First and foremost is Java House, a massive monopoly operating four locations in Iowa City, along with three kiosks in the University of Iowa Hospitals and Clinics. It got it’s start on the second floor of the goliath book retailer of Iowa City, Prairie Lights, in 1994, and rapidly spread from there. I visited their downtown location, a narrow space stretching far back from the façade, and was horrified to be reduced to just a number when I ordered my pour-over coffee. I was just an American Gothic on spot five to them—something the Starbucks coffee house would never do (if they did pour overs or any other variation on their standard brew.) With such titan corporations controlling the city, it’s a wonder that poor little Starbucks has trouble getting an edge.

And where that first Java House once was, now sits The Prairie Lights Café. I ordered a cappuccino there, and perused a large rack of periodicals as I waited for my drink to be made. I also noticed some photos hung on the walls, and realized the truth behind the chinaware cup of coffee I received. The café hosts exhibits from local artists, and the bookstore they’re attached to has regular author readings. It’s clear (though I have no statistical data to support this) that they subsist on the starpower of these artists and writers to drive up their clientele, and drive them away from the Starbucks coffee house.

It doesn’t help either when coffee shops use cheap tricks to drum up their revenue. High Ground is a great example. It’s an open plan café with high windows located a few blocks from the capitol. They too display local artwork, and they engage in predatory pricing tactics. They offer a discount to anyone who knows the answer to the daily trivia question—and this is the vicious environment the Starbucks coffee house has to deal with. Not to mention the overwhelming brand awareness of Wild Bill’s, courtesy of a huge publicity stunt they pulled years ago.

Wild Bill’s was started when Bill Sackter was released from a mental institution, and faculty member Barry Morrow invited him to start a coffee service in the UI School of Social Work. Bill was a charming, harmonica-playing, local celebrity, and in 1981 the television movie Bill starring Mickey Rooney introduced him to the world. How could Starbucks ever hope for that kind of global advertising reach?

Wild Bill’s continues to employ persons with disabilities, but they also exploit unpaid laborers—or “volunteers receiving valuable social work experience” as they might call them. The bright colored chairs and shelves of board games in the café are just a mask of this grim reality.

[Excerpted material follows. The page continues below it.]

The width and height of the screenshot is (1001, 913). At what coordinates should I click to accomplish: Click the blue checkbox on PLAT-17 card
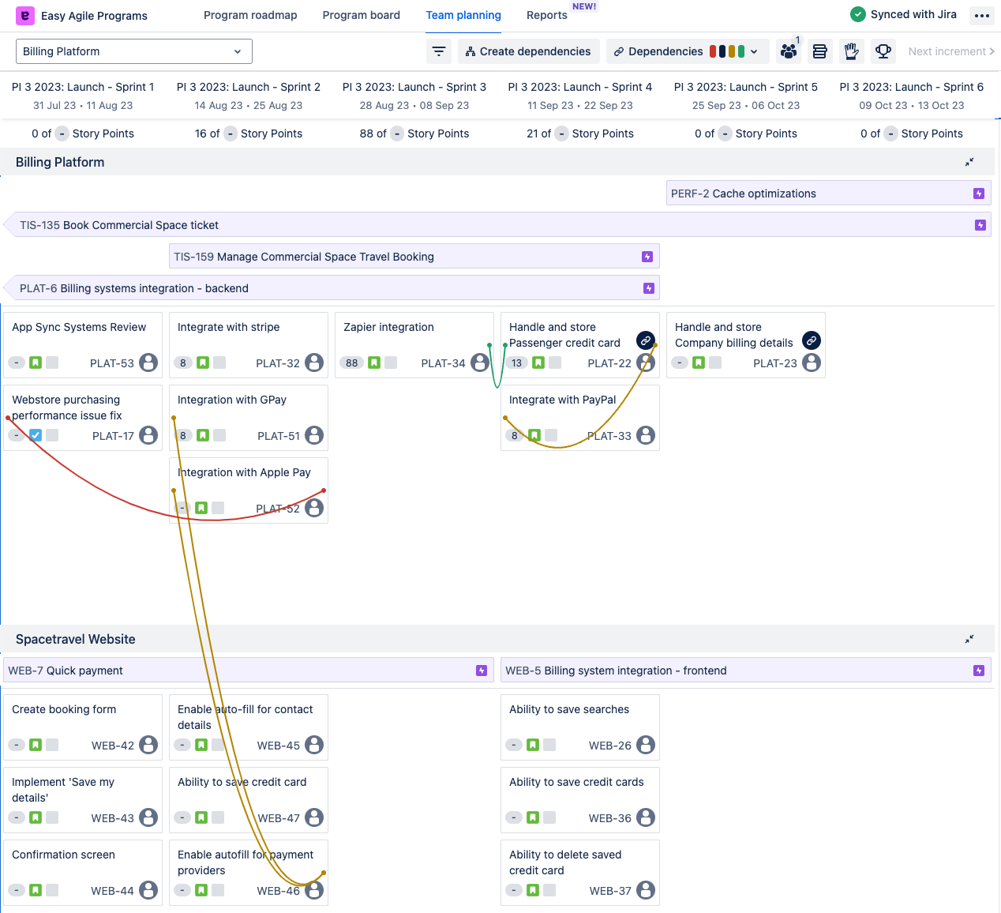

While it’s clear that all these underhanded schemes and maneuverings have hindered the Starbucks coffee house, I fear there’s a much more profound reason it hasn’t progressed. There’s a deep-running, anti-corporate seam in Iowa. I mentioned Prairie Lights above, which—along with the Haunted Bookshop—so dominates the local literary market that the closest Barnes and Noble (a New-England-based bookstore) sits in exile in Coralville. Restaurants like the Hamburg Inn and Shorts Burger and Shine are why the sixty-year-old burger joint McDonalds hasn’t penetrated downtown Iowa City, and its most central location is almost ten blocks away from the capitol. If Iowa City residents can’t rise above their obsession with local-owned businesses and community support, there may be little hope for the Starbucks Coffee House.